The Dom Luís I Bridge (Ponte de Dom Luís I) is a double-deck metal arch bridge that spans the River Douro between Oporto and Vila Nova de Gaia. Built in 1886, its 172 metres (564 ft) span was then the longest of its type in the world. The top-level is used for the Oporto Metro trains, with an option for pedestrians; the lower level carries traffic and pedestrians.

During the 20th century, major bridges were built: Arrábida Bridge, which at its opening had the biggest concrete supporting arch in the world, and connects the north and south shores of the Douro on the west side of the city, S. João, to replace D. Maria Pia and Freixo, a highway bridge on the east side of the city. The newest bridge is Infante Dom Henrique Bridge, finished in 2003. Two more bridges are said to be under designing stages and due to be built in the next 10 years, one on the Campo Alegre area, nearby the Faculty of Humanities and the Arts, and another one in the area known as the Massarelos valley. 

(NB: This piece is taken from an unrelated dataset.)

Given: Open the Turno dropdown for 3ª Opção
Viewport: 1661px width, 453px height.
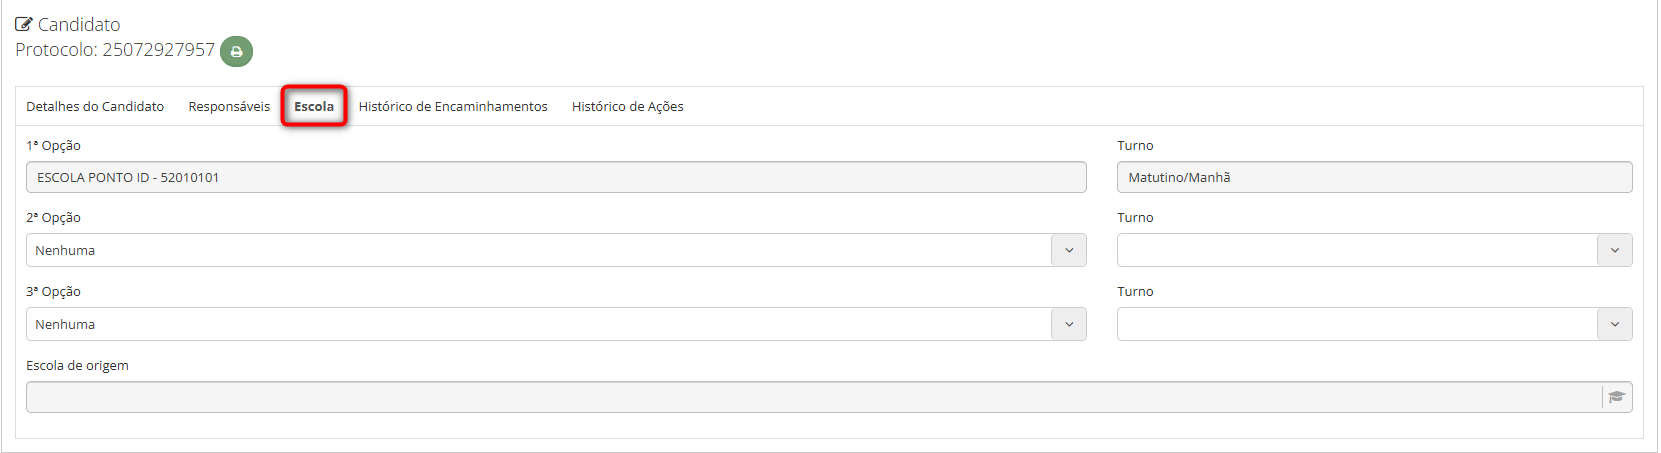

Porto is often referred to as Cidade das Pontes (City of the Bridges), besides its more traditional nicknames of "Cidade Invicta" (Unconquered/ Invincible City) and "Capital do Norte" (Capital of the North).

Cruising 
In July 2015 a new cruise terminal was opened at the port of Leixões, which is north of the city in Matosinhos.

Airports

Porto is served by Francisco de Sá Carneiro Airport which is located in Pedras Rubras, Moreira da Maia civil parish of the neighbouring Municipality of Maia, some  to the north-west of the city centre. The airport underwent a massive programme of refurbishment due to the Euro 2004 football championships being partly hosted in the city. It is connected to central Oporto by metro’s line E.

Public transport

Railways

Porto's main railway station is Campanhã railway station, located in the eastern part of the city and connected to the lines of Douro (Peso da Régua/Tua/Pocinho), Minho (Barcelos/Viana do Castelo/Valença) and centre of Portugal (on the main line to Aveiro, Coimbra and Lisbon).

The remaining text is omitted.